Nigerian social entrepreneur (born 1981)

Olakunle Joel Adewale (born 13 May 1981) is a Nigerian social entrepreneur and visual artist who in 2013 founded Tender Arts Nigeria, an organization with focus on therapeutic arts, arts in health, talent development, community empowerment and civic engagement through visual, literary and performing arts which benefit children, youth, adult and the aged across the world. Also, on 10 October 2021, he launched the first ever Mental health fellowship where he helps amplify the voices of young people interested in mental health and that with also provides a form of mental healing to the fellows.

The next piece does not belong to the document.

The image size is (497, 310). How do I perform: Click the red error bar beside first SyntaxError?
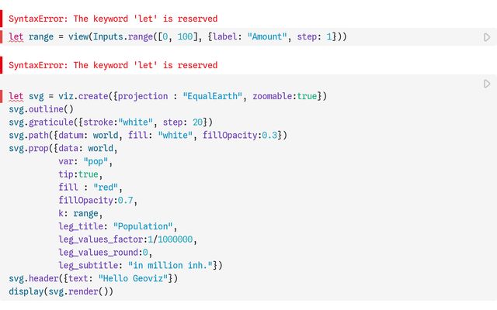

In 2015, he met President Barack Obama in the United States through the Mandela Washington Fellowship for leadership influence in using arts to improve the lives of people in the communities and, in 2019, he received an international recognition with 2 August being declared as "Kunle Adewale Day" by the Mayor of Cincinnati, John Cranley, in acknowledgement of Adewale's contribution to the US in the fields of both Arts and Medicine.

== Early life and education ==
Adewale was born on 13 May 1981 as the ninth child in the family of fourteen children in Mushin, a suburb of Lagos State where he went on to complete his primary and secondary school education at Mushin Mainland Model Primary School before proceeding to St. Joseph Boy's Secondary School, Surulere, Lagos. Thereafter, he proceeded to Auchi Polytechnic to study Painting and General Arts and later obtained a Bachelor of Art degree in Fine and Applied Arts from Obafemi Awolowo University, Ile-Ife. He went on to study Civic Leadership from Tulane University, New Orleans, in 2015 and Arts in Medicine summer intensive from the University of Florida.

== Art career ==
Adewale started art during his teenage years working on comics, Bible characters, creative writings and later metamorphosed to doing it professionally.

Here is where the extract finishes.